§ WHAT YOU WILL DO
Your answer must consist of every line from the data below that includes the word "computer".

##### DATA EXCERPTS #####

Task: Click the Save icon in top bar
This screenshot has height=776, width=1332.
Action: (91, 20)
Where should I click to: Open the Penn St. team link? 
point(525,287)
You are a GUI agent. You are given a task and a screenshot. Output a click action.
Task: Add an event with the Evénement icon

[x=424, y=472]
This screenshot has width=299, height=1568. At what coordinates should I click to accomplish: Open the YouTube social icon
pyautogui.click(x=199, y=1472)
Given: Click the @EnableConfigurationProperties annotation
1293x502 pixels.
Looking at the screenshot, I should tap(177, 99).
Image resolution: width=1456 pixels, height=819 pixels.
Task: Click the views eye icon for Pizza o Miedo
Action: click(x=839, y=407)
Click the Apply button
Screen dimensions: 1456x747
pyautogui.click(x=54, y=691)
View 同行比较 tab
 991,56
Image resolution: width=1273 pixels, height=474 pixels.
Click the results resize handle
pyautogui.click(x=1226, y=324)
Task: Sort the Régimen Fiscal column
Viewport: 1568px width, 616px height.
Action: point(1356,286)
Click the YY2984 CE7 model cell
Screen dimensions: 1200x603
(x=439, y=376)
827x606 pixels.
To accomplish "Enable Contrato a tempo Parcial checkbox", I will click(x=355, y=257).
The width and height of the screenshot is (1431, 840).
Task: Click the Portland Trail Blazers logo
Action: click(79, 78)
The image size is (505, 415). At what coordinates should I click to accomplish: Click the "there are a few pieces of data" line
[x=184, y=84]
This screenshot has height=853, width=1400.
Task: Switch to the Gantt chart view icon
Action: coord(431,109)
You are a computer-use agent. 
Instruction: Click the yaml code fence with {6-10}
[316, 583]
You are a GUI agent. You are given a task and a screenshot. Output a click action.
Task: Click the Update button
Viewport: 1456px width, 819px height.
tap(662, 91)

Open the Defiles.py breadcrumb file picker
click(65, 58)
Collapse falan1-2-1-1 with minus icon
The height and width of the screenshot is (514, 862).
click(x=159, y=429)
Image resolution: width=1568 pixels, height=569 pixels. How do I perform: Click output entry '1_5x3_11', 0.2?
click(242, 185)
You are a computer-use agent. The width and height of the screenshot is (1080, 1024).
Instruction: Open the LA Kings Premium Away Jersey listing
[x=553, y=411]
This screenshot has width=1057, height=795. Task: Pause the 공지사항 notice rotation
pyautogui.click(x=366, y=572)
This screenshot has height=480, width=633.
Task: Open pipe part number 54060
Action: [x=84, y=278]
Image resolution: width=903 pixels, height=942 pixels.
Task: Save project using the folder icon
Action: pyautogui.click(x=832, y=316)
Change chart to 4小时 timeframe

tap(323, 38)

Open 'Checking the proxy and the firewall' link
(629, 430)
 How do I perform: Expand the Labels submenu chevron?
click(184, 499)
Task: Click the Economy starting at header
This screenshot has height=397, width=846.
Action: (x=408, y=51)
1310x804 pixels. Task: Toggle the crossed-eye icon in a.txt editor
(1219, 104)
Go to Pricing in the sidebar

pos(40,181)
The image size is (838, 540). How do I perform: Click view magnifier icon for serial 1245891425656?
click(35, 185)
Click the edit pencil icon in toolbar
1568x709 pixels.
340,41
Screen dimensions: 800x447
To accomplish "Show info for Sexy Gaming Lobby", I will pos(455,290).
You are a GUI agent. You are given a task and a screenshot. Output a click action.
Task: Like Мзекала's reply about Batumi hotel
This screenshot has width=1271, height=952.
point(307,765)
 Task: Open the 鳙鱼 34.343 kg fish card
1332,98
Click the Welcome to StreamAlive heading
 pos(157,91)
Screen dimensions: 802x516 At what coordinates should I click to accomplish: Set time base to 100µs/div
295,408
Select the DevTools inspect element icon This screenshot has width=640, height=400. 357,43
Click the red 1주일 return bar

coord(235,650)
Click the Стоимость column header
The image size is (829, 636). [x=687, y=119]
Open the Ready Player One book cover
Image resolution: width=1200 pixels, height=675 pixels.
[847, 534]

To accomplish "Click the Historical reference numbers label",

#####

§ EXPECTED ANSWER
You are a computer-use agent. 
You are a computer-use agent. The width and height of the screenshot is (1080, 1024).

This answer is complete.